**DESCRIPTION OF THE TASK**
For this exercise, reproduce only the lines from the one holding "Image resolution: width=600" through the final line of the data below, exactly, and omit pictures.

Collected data

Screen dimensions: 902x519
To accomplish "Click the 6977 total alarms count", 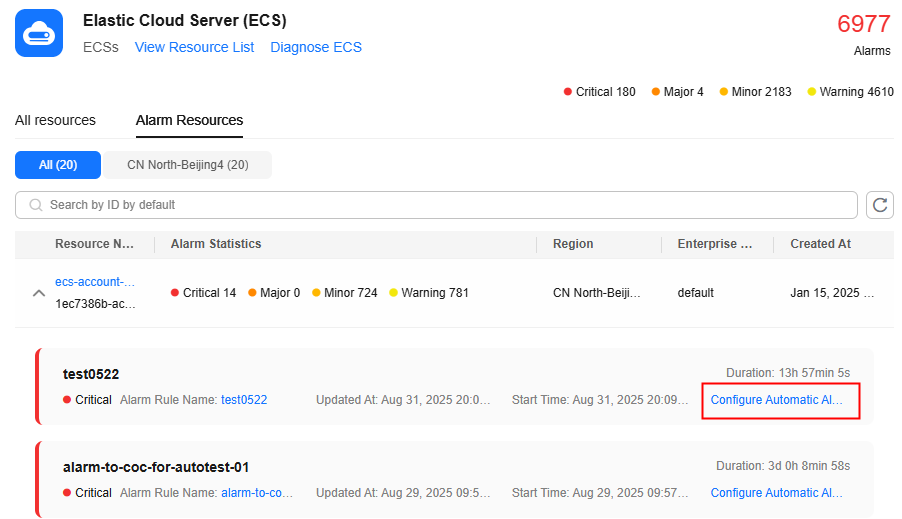I will coord(863,25).
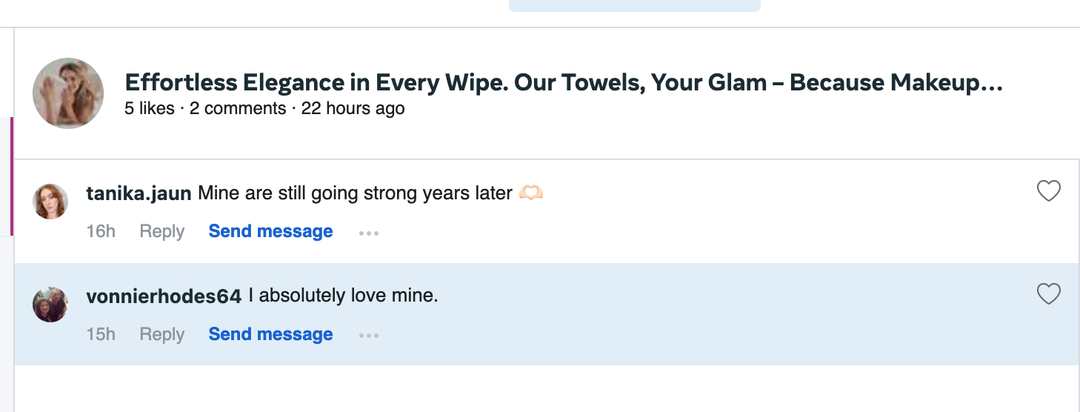The image size is (1080, 412).
Task: Click the '2 comments' count under the post title
Action: tap(238, 108)
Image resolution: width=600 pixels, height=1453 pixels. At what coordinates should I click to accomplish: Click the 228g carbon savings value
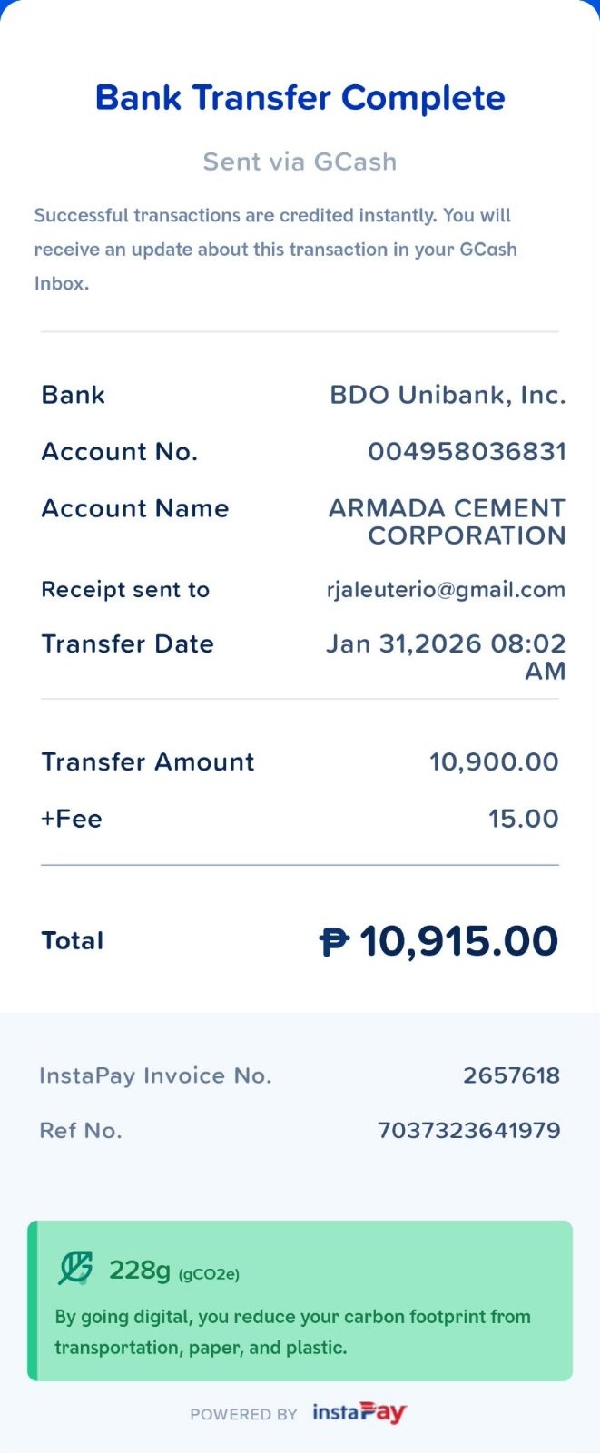(140, 1270)
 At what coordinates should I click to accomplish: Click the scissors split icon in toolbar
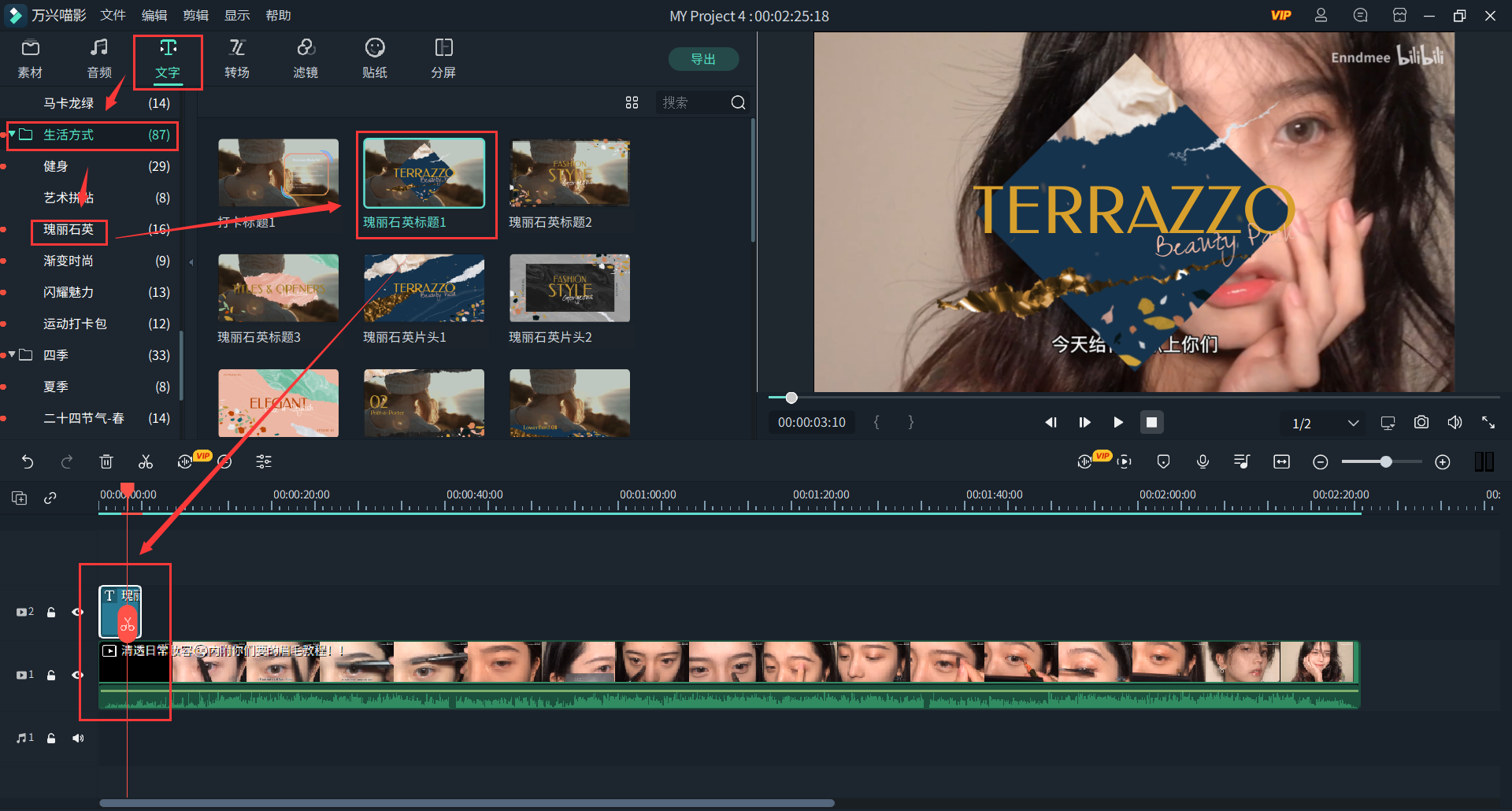tap(146, 462)
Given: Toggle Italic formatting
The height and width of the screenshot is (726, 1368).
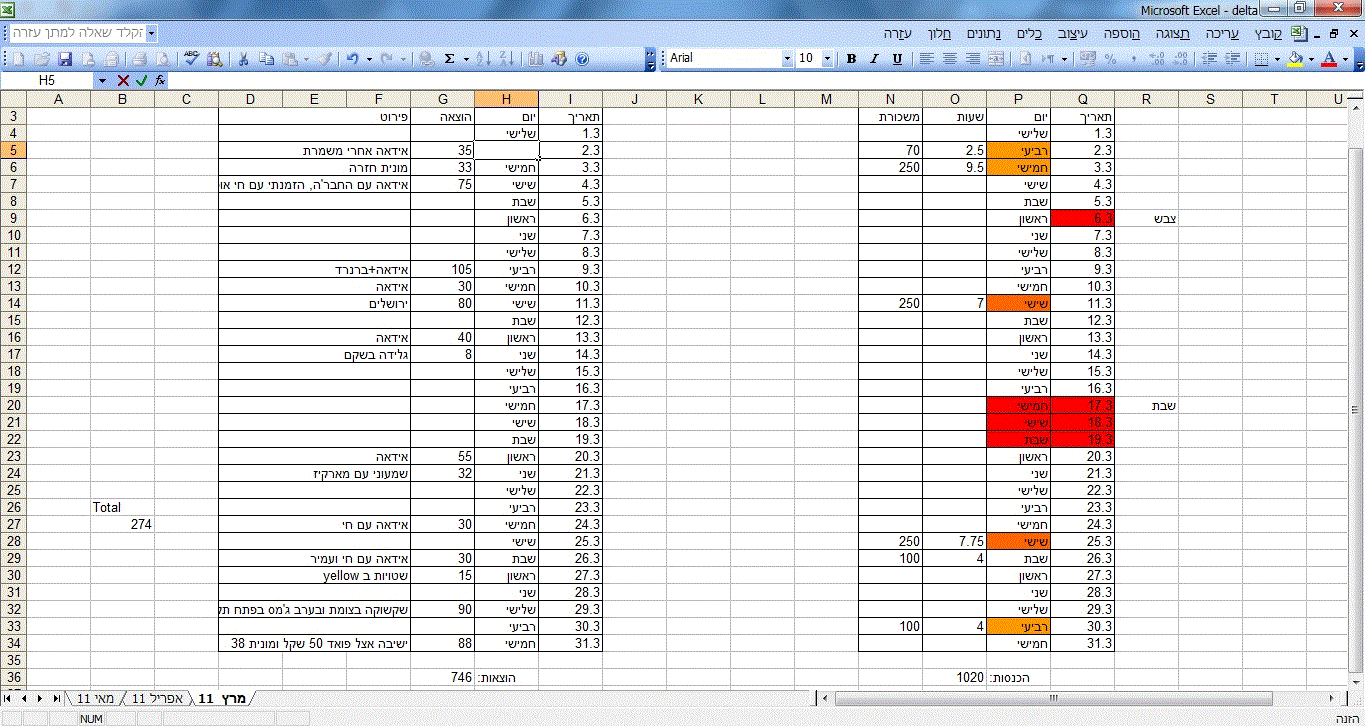Looking at the screenshot, I should [874, 59].
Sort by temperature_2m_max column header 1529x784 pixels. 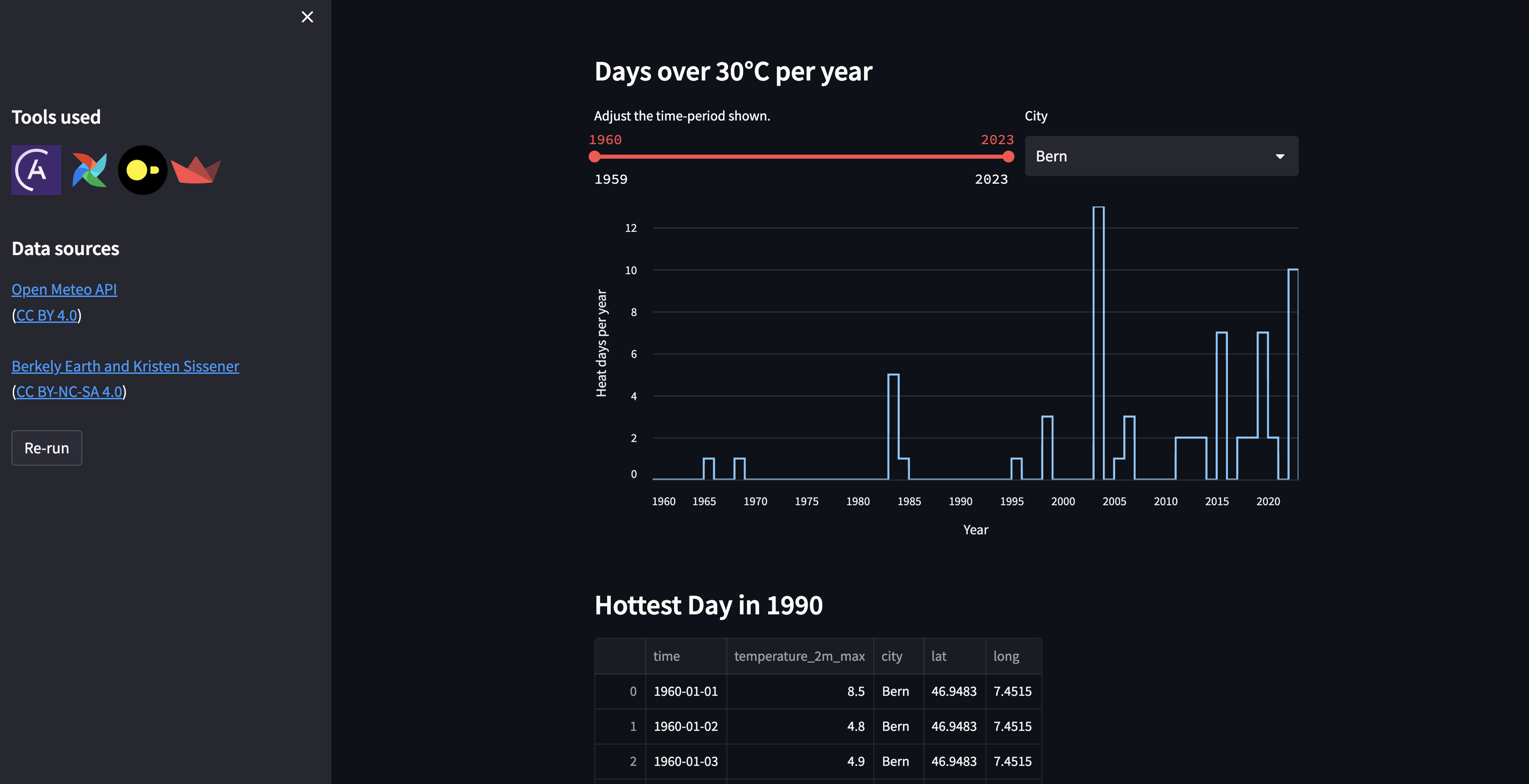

**EXERCISE ANSWER**
Image resolution: width=600 pixels, height=1453 pixels. At what coordinates should I click to accomplish: Click the 228g carbon savings value
(140, 1270)
 At what coordinates should I click to accomplish: Click the scissors split icon in toolbar
tap(146, 462)
Given: Toggle Italic formatting
The height and width of the screenshot is (726, 1368).
Looking at the screenshot, I should [874, 59].
Sort by temperature_2m_max column header 1529x784 pixels. 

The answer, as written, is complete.